In two cases, people were stopped by soldiers at checkpoints while trying to enter Yei for medical care. Soldiers beat one man in September when he tried to come into town for brucellosis medicines.

Fear of arrests and harassment at army checkpoints has led local civilians to use bush roads to get in and out of town. In one case in October, a pregnant woman from a nearby village delivered in the bush as she tried to get to the Yei Civil Hospital. Service providers told Human Rights Watch that when she finally reached the hospital, two days later, the baby had died.

Some of the government forces’ restrictions may also be discriminatory. Researchers visiting Yei mid-October saw hundreds of Dinka civilians leaving town for Juba in army trucks, assisted by SPLA soldiers. Civilians from Yei told researchers that people from the Dinka ethnic group were the only ones allowed to travel with the army convoys.

The rebels have also stopped civilians from moving freely into Yei. In the village of Goli, 30 kilometers west, rebels have prevented roughly 300 students from leaving the compound of their school since late September. The only remaining doctor of the Yei Harvester’s Hospital for Women and Children is also stranded in Goli, leaving the hospital unable to provide medical care to women during childbirth.

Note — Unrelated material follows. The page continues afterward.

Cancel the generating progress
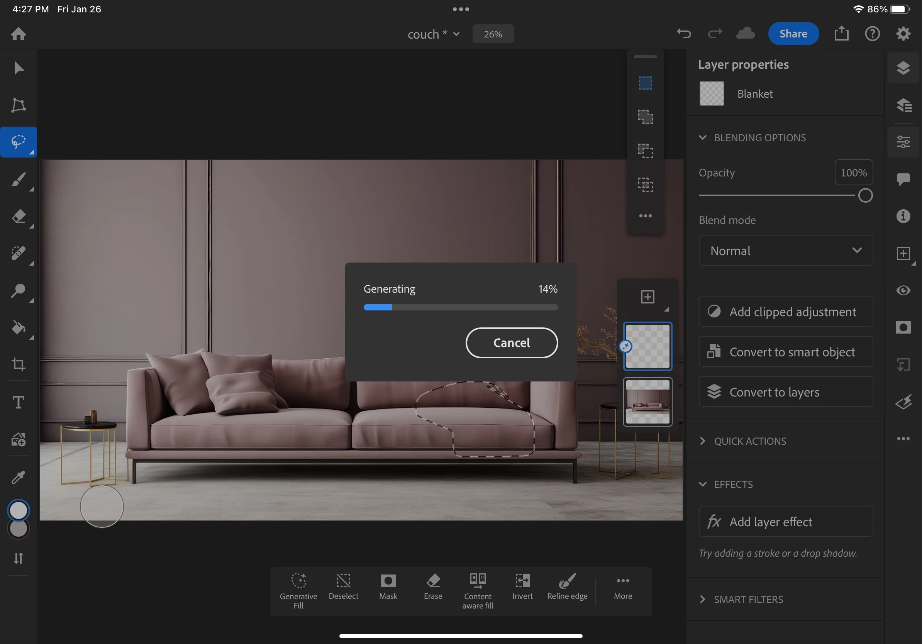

Rebels have also prevented civilians from returning to Yei with food, accusing those who do of feeding the Dinka. A 29-year-old woman told Human Rights Watch that rebel fighters called her “the wife of Dinka … [who wants to] feed the soldiers in Yei” and stopped her in September while she was bringing sweet potatoes from her farm in Lupapa, two miles out of town, back to Yei. Another 23-year-old business woman said rebel fighters stopped her from bringing food into Yei from nearby Sokah.

Both the general lack of security and arbitrary restrictions on movement by fighters on both sides have meant that government and church officials, health workers, and members of aid groups have been unable to reach some victims of abuse who live in areas under rebel control.